In this Tuesday, May 23, 2017, photo, Hannah Waring, left, a student at Loudoun Valley High School, and Abby McDonough, a student at Liberty University, work in the strawberry stand at Wegmeyer Farms in Hamilton, Va. (Carolyn Kaster/AP)
In this Tuesday, May 23, 2017, photo, Hannah Waring, left, a student at Loudoun Valley High School, and Abby McDonough, a student at Liberty University, work in the strawberry stand at Wegmeyer Farms in Hamilton, Va. (Carolyn Kaster/AP)

That rite of passage: the teen summer job is disappearing. We’ll ask why and probe the costs beyond the missing paycheck.

Time was when American teens worked in the summer. Summer jobs. More than 70 percent flipping burgers, mowing lawns, scooping ice cream, swinging hammers. These days, far fewer teens have summer jobs. Less than half. It’s partly that other people do those jobs now. Immigrants. Older Americans. But it’s also that cultural norms have changed. It’s internships now. Summer school. Enrichment. This hour On point: What it means when far fewer teens work summer jobs. — Tom Ashbrook

Guests

Karl Vick, TIME correspondent. (@karl_vick)

Derek Thompson, senior editor at The Atlantic, covering economics and labor markets. (@DKThomp)

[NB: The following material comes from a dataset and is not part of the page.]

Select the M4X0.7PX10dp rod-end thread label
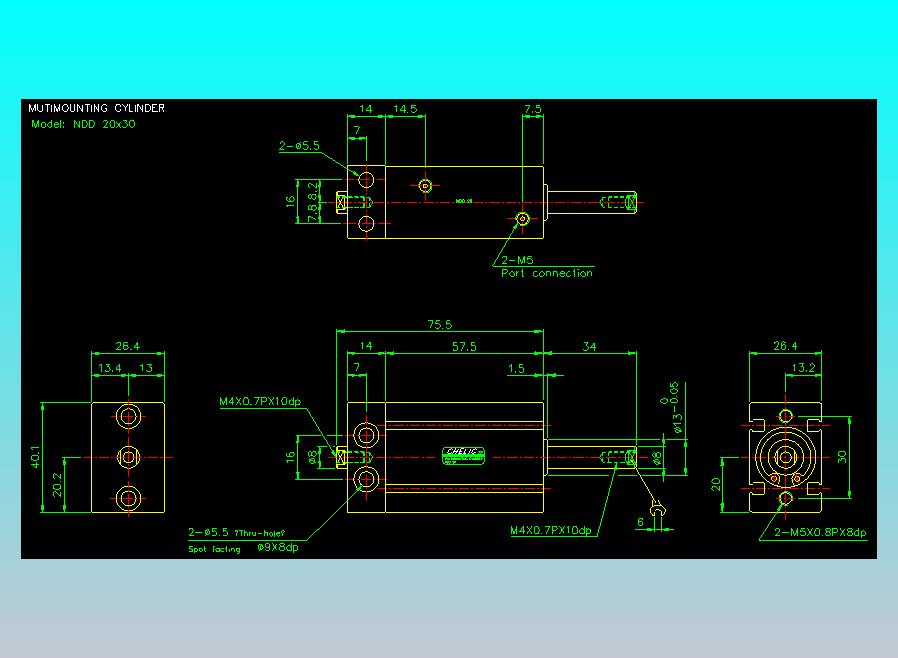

Stephanie Hightower, president and CEO of the Columbus Urban League, a nonprofit where she runs a summer jobs program for youth.

From Tom’s Reading List

TIME: Where Did America’s Summer Jobs Go? — “It’s not like the jobs aren’t there. The ice cream still needs scooping. A Tilt-a-Whirl doesn’t run itself. And that floppy, weirdly heavy rubber frog that somersaults toward the rotating lily pads? Hit or miss, someone’s got to bring it back to the catapult for the next lucky player. The work of an American summer remains, sticky and sweet as cotton candy, which doesn’t sell itself either.”

The Atlantic: Teenagers Have Stopped Getting Summer Jobs—Why? –“The summer job is considered a rite of passage for the American Teenager. It is a time when tossing newspaper bundles and bussing restaurant tables acts as a rehearsal for weightier adult responsibilities, like bundling investments and bussing dinner-party plates. But in the last few decades, the summer job has been disappearing. In the summer of 1978, 60 percent of teens were working or looking for work. Last summer, just 35 percent were.”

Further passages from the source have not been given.